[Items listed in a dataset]
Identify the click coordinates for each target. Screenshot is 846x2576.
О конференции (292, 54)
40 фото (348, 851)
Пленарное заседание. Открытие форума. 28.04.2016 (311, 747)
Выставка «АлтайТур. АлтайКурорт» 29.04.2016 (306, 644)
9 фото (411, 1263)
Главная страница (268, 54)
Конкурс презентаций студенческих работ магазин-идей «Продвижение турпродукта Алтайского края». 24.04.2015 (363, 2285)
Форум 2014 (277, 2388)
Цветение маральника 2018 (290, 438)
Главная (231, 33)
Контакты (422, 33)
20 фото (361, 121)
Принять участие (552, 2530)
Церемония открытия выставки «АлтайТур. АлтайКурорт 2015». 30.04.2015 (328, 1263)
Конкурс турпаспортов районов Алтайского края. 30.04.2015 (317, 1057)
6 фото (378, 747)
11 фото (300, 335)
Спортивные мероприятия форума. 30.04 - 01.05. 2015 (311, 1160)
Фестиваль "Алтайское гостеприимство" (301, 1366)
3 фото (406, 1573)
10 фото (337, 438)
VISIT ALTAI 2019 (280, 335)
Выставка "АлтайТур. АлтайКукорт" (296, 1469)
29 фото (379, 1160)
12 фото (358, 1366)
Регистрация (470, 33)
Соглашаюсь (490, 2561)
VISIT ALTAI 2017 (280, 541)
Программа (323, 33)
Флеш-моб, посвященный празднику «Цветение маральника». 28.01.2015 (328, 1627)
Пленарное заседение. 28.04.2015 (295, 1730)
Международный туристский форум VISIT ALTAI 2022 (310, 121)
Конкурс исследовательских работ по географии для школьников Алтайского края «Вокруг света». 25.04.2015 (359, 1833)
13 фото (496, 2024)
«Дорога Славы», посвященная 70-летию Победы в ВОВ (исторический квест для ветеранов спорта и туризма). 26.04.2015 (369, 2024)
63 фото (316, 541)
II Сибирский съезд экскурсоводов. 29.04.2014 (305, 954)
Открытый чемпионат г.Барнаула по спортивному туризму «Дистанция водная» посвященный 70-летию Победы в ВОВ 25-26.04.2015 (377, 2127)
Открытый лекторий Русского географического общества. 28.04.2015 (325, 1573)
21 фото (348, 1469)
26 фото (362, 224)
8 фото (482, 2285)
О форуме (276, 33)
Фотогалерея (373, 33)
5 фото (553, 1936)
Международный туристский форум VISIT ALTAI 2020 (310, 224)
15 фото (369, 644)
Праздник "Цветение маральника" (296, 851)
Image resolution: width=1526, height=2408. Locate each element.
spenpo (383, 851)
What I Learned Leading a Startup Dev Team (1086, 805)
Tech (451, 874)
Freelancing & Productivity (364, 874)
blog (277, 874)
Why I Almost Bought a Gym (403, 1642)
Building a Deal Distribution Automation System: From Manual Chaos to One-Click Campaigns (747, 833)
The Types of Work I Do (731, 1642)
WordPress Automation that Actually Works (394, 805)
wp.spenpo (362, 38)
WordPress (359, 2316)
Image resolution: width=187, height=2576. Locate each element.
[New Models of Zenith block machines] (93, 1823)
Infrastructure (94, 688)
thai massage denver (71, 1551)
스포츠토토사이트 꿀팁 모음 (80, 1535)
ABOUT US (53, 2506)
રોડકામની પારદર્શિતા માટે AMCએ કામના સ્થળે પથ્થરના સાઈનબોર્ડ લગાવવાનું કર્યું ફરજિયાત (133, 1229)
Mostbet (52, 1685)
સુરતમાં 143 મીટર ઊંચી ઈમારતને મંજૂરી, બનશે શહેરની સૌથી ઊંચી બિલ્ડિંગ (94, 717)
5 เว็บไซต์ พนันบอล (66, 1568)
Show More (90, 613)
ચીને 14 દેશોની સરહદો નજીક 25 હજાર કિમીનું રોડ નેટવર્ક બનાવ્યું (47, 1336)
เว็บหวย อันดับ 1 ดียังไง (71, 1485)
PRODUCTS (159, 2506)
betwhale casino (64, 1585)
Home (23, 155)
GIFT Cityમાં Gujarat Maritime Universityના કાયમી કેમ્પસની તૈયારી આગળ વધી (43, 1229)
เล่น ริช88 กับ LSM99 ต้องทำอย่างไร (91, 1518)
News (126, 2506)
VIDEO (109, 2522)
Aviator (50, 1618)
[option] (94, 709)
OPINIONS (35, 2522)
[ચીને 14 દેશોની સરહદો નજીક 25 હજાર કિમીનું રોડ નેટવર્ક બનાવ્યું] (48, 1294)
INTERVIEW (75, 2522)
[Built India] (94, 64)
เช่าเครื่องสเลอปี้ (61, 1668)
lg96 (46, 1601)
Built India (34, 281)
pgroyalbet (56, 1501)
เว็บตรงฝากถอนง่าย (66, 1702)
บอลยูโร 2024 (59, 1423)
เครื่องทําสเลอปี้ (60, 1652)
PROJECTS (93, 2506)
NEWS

[WHAT THE EXERCISE ASKS]
What are the lines, exactly as written above, from the line with "3 фото (406, 1573)" to the line with "13 фото (496, 2024)", both included? Output only those.

[EXERCISE RESPONSE]
3 фото (406, 1573)
10 фото (337, 438)
VISIT ALTAI 2019 (280, 335)
Выставка "АлтайТур. АлтайКукорт" (296, 1469)
29 фото (379, 1160)
12 фото (358, 1366)
Регистрация (470, 33)
Соглашаюсь (490, 2561)
VISIT ALTAI 2017 (280, 541)
Программа (323, 33)
Флеш-моб, посвященный празднику «Цветение маральника». 28.01.2015 (328, 1627)
Пленарное заседение. 28.04.2015 (295, 1730)
Международный туристский форум VISIT ALTAI 2022 (310, 121)
Конкурс исследовательских работ по географии для школьников Алтайского края «Вокруг света». 25.04.2015 (359, 1833)
13 фото (496, 2024)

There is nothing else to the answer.